31 de May de 2026 às 12:12

saúde/agência einstein
A nicotina, historicamente associada ao cigarro e ao tabagismo, voltou a circular entre jovens sob uma nova promessa: melhorar foco, produtividade e desempenho mental. Em formatos como sachês, cigarros eletrônicos e adesivos, a substância vem sendo apresentada como alternativa “moderna”, enquanto especialistas alertam para risco de dependência e impactos à saúde.
 

© Reprodução/Agência Einstein
 
Substância é apresentada como recurso
de desempenho em novos produtos, como sachês
e vapes. A OMS alerta para anúncios voltados
a jovens e risco de dependência
 
Pequenos, discretos e vendidos em sabores como doces e frutas, os sachês de nicotina têm avançado em vários países com uma promessa de consumo limpo. Colocados entre a gengiva e o lábio, liberam nicotina pela mucosa da boca e costumam conter aromatizantes, adoçantes e outros aditivos. Autoridades já estão em alerta.
 
No último dia 15 de maio, a Organização Mundial da Saúde (OMS) divulgou uma nota sobre a expansão global desses produtos e o uso de estratégias de marketing voltadas a adolescentes e jovens. Segundo a OMS, as vendas no varejo ultrapassaram 23 bilhões de unidades em 2024, alta de mais de 50% em relação ao ano anterior. O mercado global foi estimado em quase US$ 7 bilhões em 2025.
 
A preocupação é de que os produtos avancem antes de regras de controle. Cerca de 160 países não têm regulamentação específica para sachês de nicotina, 16 proíbem a venda e 32 regulam de alguma forma. Para a OMS, a combinação de embalagens discretas, sabores adocicados e forte presença nas redes sociais reduz a percepção de risco entre jovens.
 
O alerta se soma a uma mudança mais ampla na forma como a nicotina vem sendo apresentada. Além do cigarro tradicional e dos sachês, ela aparece em cigarros eletrônicos e produtos de tabaco aquecido. Também está presente em adesivos e gomas usados na terapia de reposição para parar de fumar, mas que por vezes são deslocados, nas redes sociais, para discursos de foco, produtividade, controle de apetite ou desempenho mental.
 
É importante saber, porém, que qualquer produto com nicotina pode causar dependência.
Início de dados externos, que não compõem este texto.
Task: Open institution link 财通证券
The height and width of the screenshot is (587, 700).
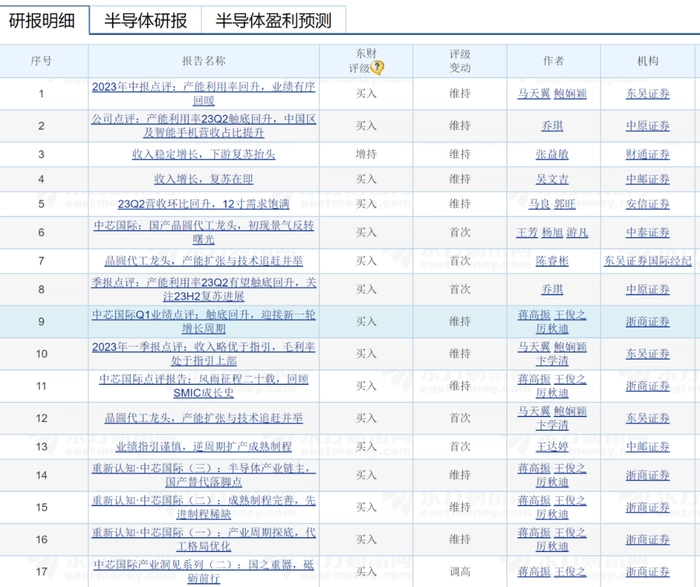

Ela age de forma rápida no cérebro: em poucos segundos, consegue se ligar a receptores nicotínicos e colinérgicos, desencadeando a liberação de dopamina, neurotransmissor associado ao sistema de recompensa cerebral. Ao elevar e manter a concentração de dopamina, a substância produz sensação de prazer, alívio ou bem-estar que o cérebro passa a buscar novamente.
 
A dependência não aparece apenas como vontade de consumir a substância, ela passa a moldar a rotina: a pessoa pode evitar situações em que não consegue fumar ou utilizar o produto, ficar ansiosa diante de ambientes onde o consumo é proibido ou organizar o dia em torno da próxima dose. “A gente entende tabagismo hoje como uma doença, não simplesmente como um hábito de vida”, afirma a psiquiatra Joana Rodrigues Marczyk, do Programa da Mulher Dependente Química, do Instituto de Psiquiatria da Universidade de São Paulo (IPq/HCFMUSP).
 
A promessa de desempenho
 
A ideia de usar nicotina para foco ou produtividade parte de um efeito conhecido da substância. Uma metanálise publicada em 2010 na revista Psychopharmacology avaliou 41 estudos duplo-cegos e controlados por placebo, feitos com adultos saudáveis fumantes e não fumantes. Os autores encontraram efeitos positivos agudos da nicotina ou do tabagismo em alguns domínios, como habilidades motoras finas, atenção, memória episódica de curto prazo e memória de trabalho. Os efeitos, porém, foram pequenos a moderados. E o próprio estudo relaciona esses achados à iniciação do tabagismo e à manutenção da dependência, não a uma recomendação de uso da substância para melhorar o desempenho.
 
Parte da pesquisa sobre possíveis usos terapêuticos envolve populações específicas, como pessoas com comprometimento cognitivo leve. Em um ensaio clínico piloto publicado na revista Neurology em 2012, adesivos de nicotina usados por seis meses melhoraram medidas de atenção, memória e velocidade de processamento em adultos não fumantes com esse diagnóstico. Os próprios autores ressaltam, no entanto, que estudos maiores seriam necessários para avaliar a importância clínica desses efeitos.
 
Por isso, deslocar a nicotina para o campo do foco e da produtividade é problemático. Segundo Marczyk, pode haver uma sensação transitória de melhora da concentração, mas não uma melhora real e sustentada de desempenho. Com a repetição do uso, o efeito pode se inverter: sintomas de abstinência e o tempo gasto para consumir a substância passam a prejudicar a performance que se buscava melhorar.
 
A terapia de reposição de nicotina tem outro objetivo. Uma revisão da Cochrane publicada em 2018 concluiu que gomas, adesivos, pastilhas, sprays e outros formatos licenciados aumentam em 50% a 60% a chance de parar de fumar em pessoas motivadas a abandonar o cigarro. Nesse caso, o benefício vem de tratar a dependência e reduzir a exposição à fumaça do tabaco, e não de transformar a nicotina em produto de bem-estar ou desempenho.
 
A associação entre nicotina e produtividade não nasceu com os sachês. Ao longo do século passado, o cigarro foi incorporado a ambientes de trabalho e contextos militares também como recurso para lidar com fadiga, tédio e pressão. Nos anos 1920, anúncios de tabaco já apresentavam o cigarro como aliado da atenção, do controle emocional e do rendimento. Durante a Primeira Guerra Mundial (1914-1918), cigarros chegaram a ser distribuídos a soldados em diferentes exércitos. Mais tarde, as pausas para fumar se encaixaram na rotina das fábricas por serem breves, previsíveis e compatíveis com a linha de produção.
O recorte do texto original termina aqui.